Dan Kaplan, a managing partner of PMG, and Miki Naftali, chairman and CEO of the Naftali Group, said they are “bullish” on Fort Lauderdale as PMG wraps up construction and starts leasing the second phase of its Society Las Olas 42-story apartment building. Naftali is the developer of the luxury Viceroy Residences Fort Lauderdale.
“You’re seeing significant wealth moving from California to Miami,” Kaplan said. “We’re incredibly bullish on the South Florida area in general.” The firm is now at the 60th-story stage of its 1,049-foot high supertall project in Miami.
But there is a slowdown in construction, he said. “We’re hopefully seeing a slowdown in costs.”
Naftali said South Florida overall should be viewed as a market that is “stable.”
“South Florida and the stretch between Miami and the Palm Beaches is very appealing to many people from around the country and frankly also around the world,” he said. “When you speak with people in Europe, in the Middle East, in the Far East, they are very much aware of the growth we see, and I think 2026 will be a good year.”
Technology: Inbound and homegrown
While tourism, hospitality, real estate and health care are mainstays of the tri-county’s economy, the holy grail in South Florida is growth in technology, either through relocations or homegrown development.
Late last month, Palm Beach County got a sizable lift when D-Wave, characterized by the Business Development Board as “the world’s top quantum computing company,” announced it was relocating its corporate headquarters from California to Boca Raton.
At the same time, Florida Atlantic University purchased a $20 million quantum computer from D-Wave, “making it the state’s first and only university to host an onsite quantum computer. This partnership signals deep collaboration through workforce development and eventually an official academy,” the board said.
Palm Beach State College, the board and Quantum Coast Capital hosted a “quantum meeting” consisting of leaders from Ion-Q, D-Wave, NVIDIA, IBM, Levatas and FAU. The purpose: discuss “the next steps in building a collaborative quantum ecosystem in South Florida.”
For those looking to close talent and productivity gaps at South Florida businesses, they might turn their attention to a Broward startup called SynthBee, the latest project of longtime technology entrepreneur Rony Abovitz, a founder of MAKO Surgical and Magic Leap.
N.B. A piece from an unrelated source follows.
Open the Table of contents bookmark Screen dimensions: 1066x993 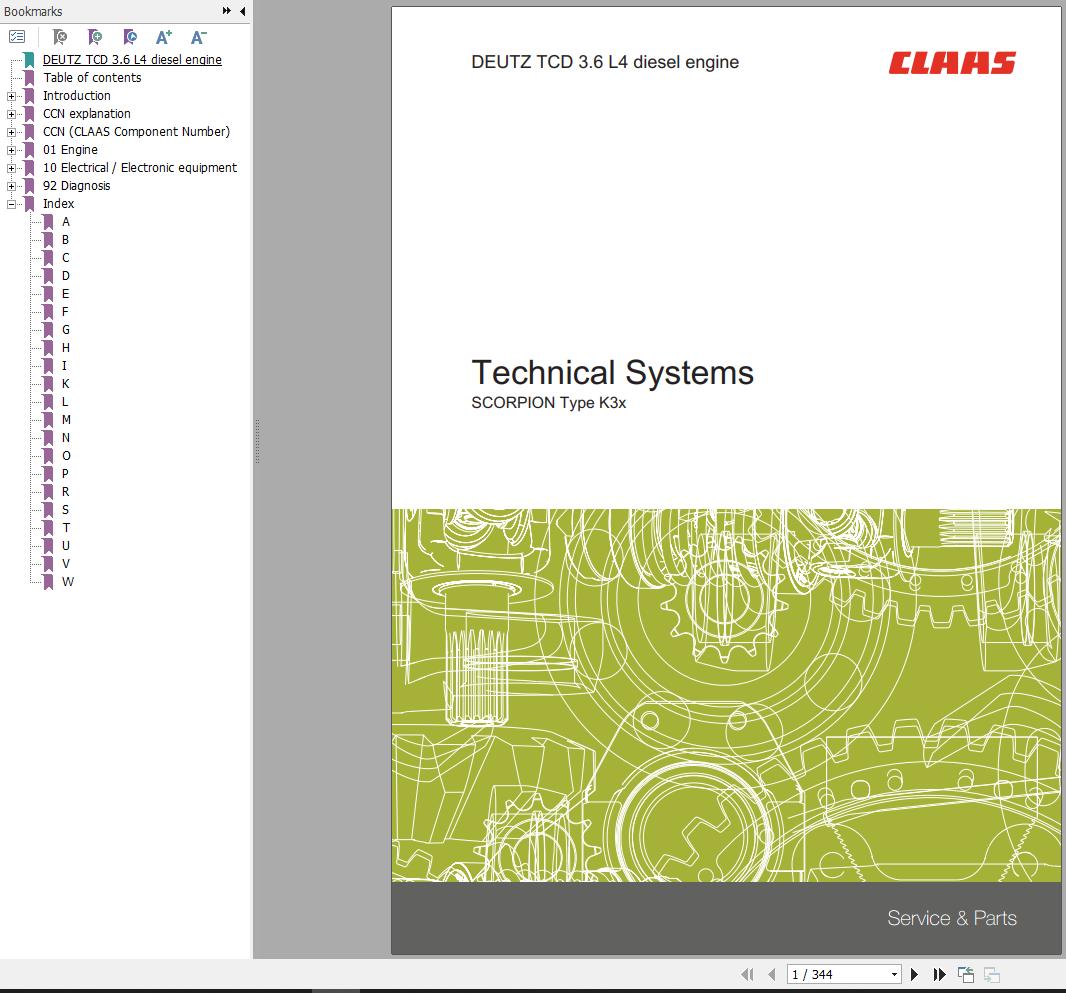point(92,78)

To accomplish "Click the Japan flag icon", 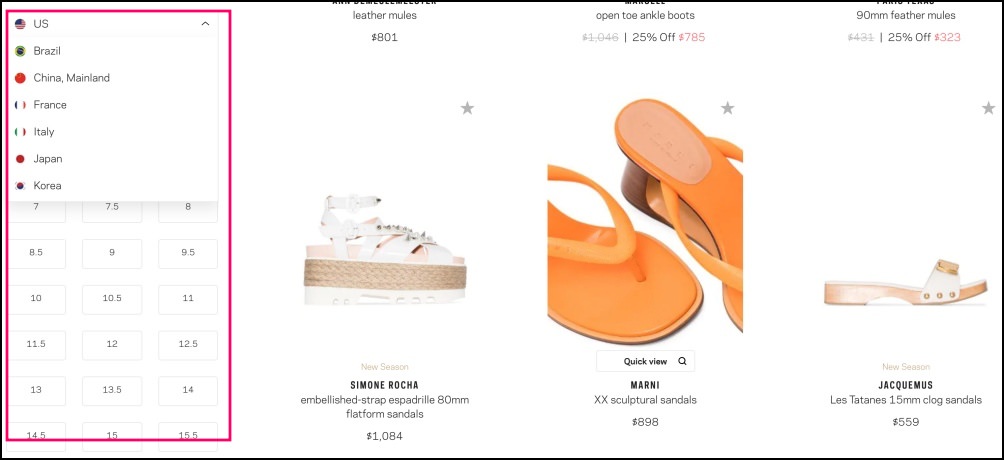I will coord(20,159).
SynthBee, which just announced the completion of $100 million in funding, has a proprietary “collaborative intelligence” platform that helps businesses solve “complex scientific, engineering, design, compliance and creative challenges at extreme speed, with high accuracy, high privacy, high reliability, under human control and with clear auditability.”
In other words, the platform takes a fraction of the time it would take for humans to solve problems — as in minutes versus weeks or months.
The goal, according to Abovitz: “Using non-human intelligence in a safe way to help people build industry, build medical devices, build safe airplanes, build good cars, build up the economy — we think what we’re building is much more effective.”
Right now, the firm is working with multiple companies in the aerospace, automotive, fintech and health care fields.